Technology mediated learning environments make records of each interaction between students. Course management systems, games for learning, synchronous collaboration systems and other technologies each have different electronic trace data technical characteristics. Understanding how these electronic traces reflect student relationships is more complex than loading them into a social network analysis tool. This workshop will emphasize researcher decision making for using electronic trace data to characterize social structure in technology mediated learning environments; relating that social structure to characteristics of performance; and developing systems that make online social structure visible to students and teachers in useful ways. The SNA approach to electronic trace data will focus on the Group Informatics Model and its related, two-phase methodological approach in detail. Phase one of the methodological approach centers on a set of guiding research questions aimed at directing the application of Group Informatics to new corpora of integrated electronic trace data and qualitative research data. Phase two of the methodological approach is a systematic set of steps for transforming electronic trace data into weighted social networks. We show that the Group Informatics methodological approach is the starting point for important discussions aimed at advancing empirically and theoretically informed analysis of electronic trace data focused on small groups. Group Informatics can also be used as a foundation for pursuing research questions in a range of technology mediated environments where formal and informal learning take place. Participants will learn how to perform SNA technologically; but the frame of that technology use for research is much broader.

10

Wearable & Affective Computing

Mar 22, 2016
  • George Siemens & Catherine Spann (University of Texas - Arlington)
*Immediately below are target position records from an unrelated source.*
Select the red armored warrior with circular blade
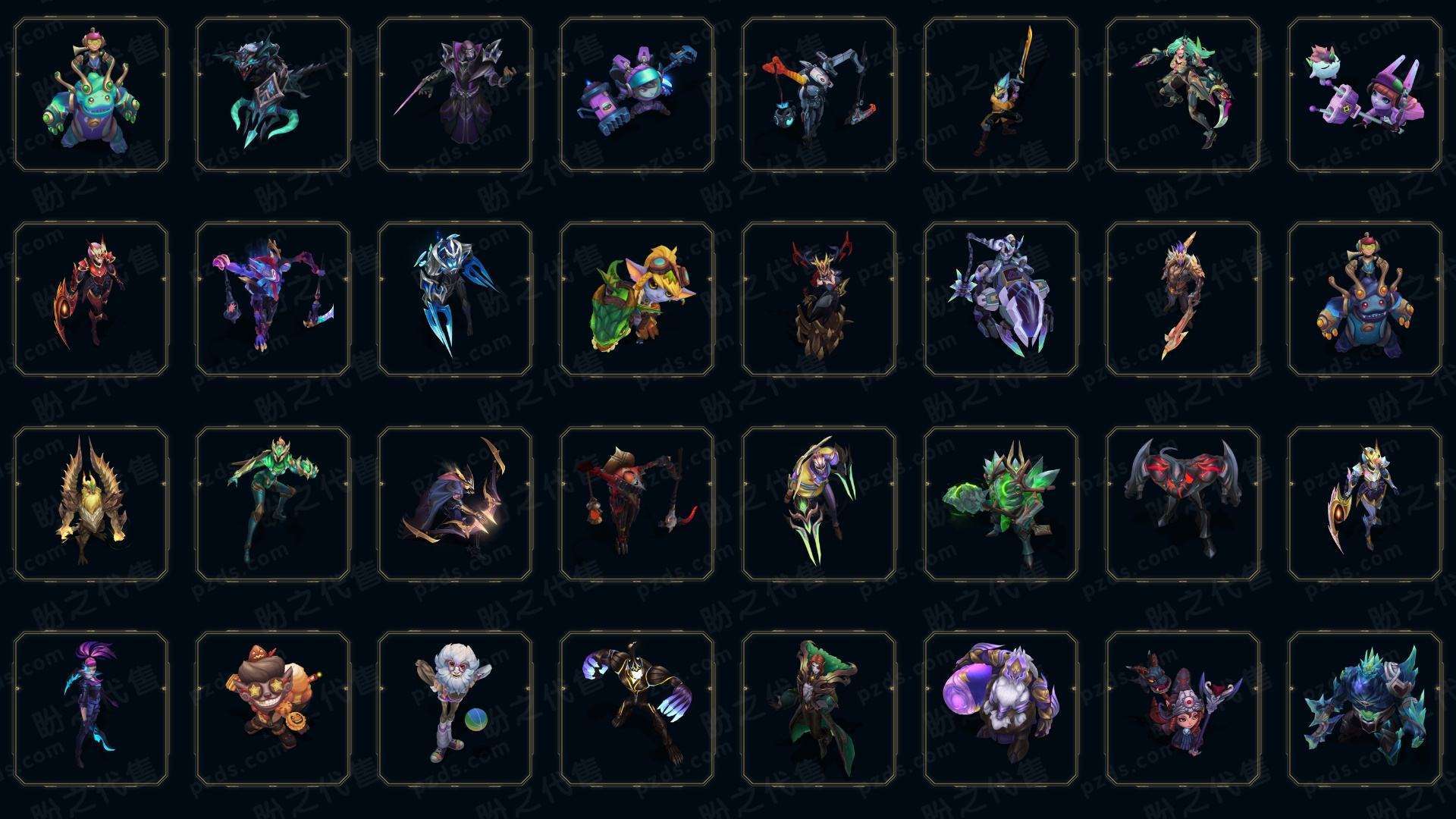This screenshot has height=819, width=1456. click(x=91, y=299)
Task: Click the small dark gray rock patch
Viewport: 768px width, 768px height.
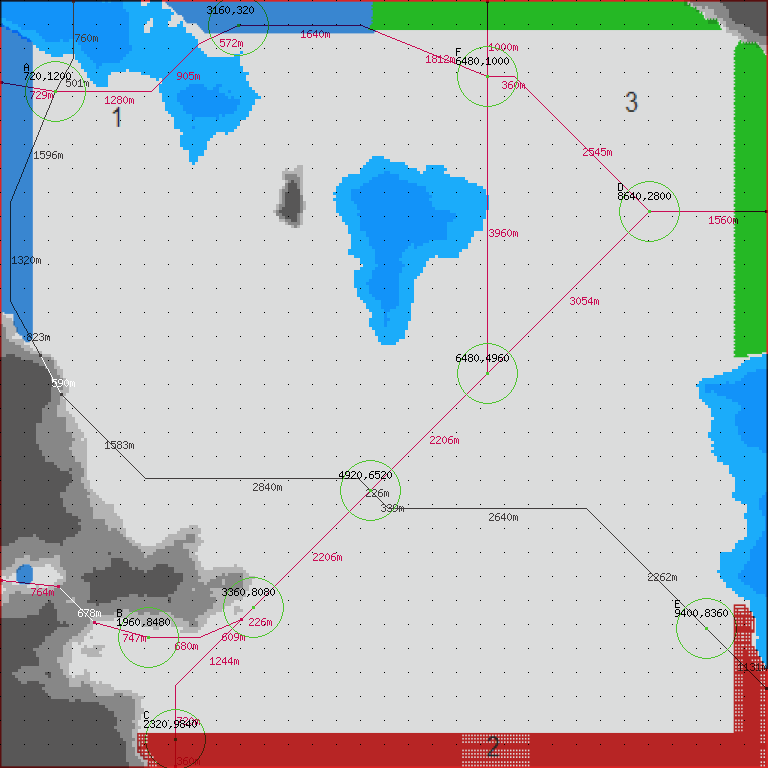Action: pos(290,198)
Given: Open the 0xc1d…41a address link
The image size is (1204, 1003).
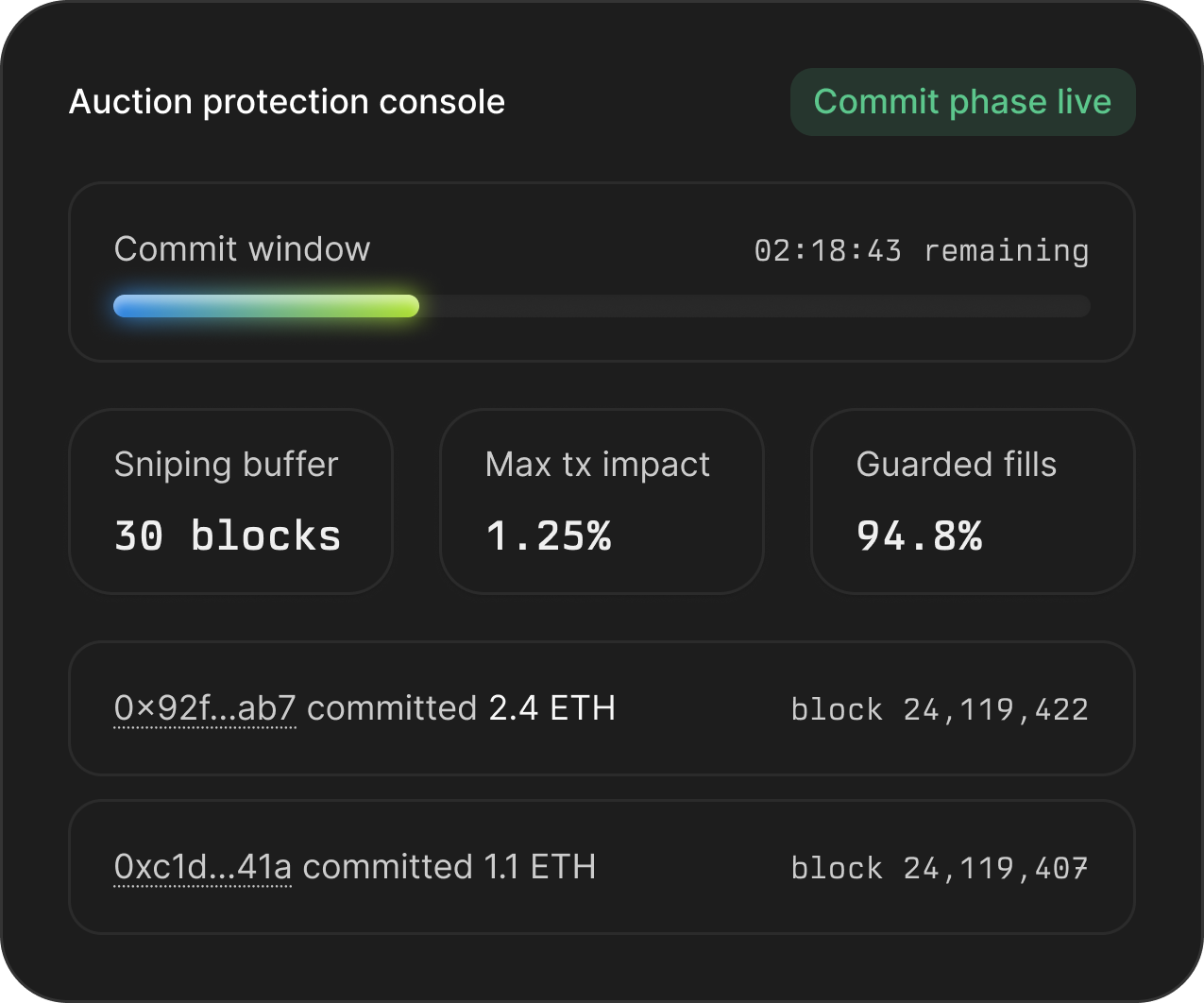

The goal of this workshop is to move data collection activities in learning analytics to broader and more sophisticated approaches. Whereas much of the early LA research used log and clickstream data, wearable technologies such as FitBits, E4s, Apple Watches, and Spires, enable greatly expanded data collection. Heart rate, skin temperature, GSR, movement, heart rate variability, EEG and other approaches offer the creation of new analytics models based on physiological attributes of learners. When combined with discourse, SNA, and other LA techniques, greatly expanded insight into learner affect may be attained. This workshop will provide hands on exploration of wearable technologies as well as review the process of setting up a wearable study, collected and extracting data, and performing analysis on those data.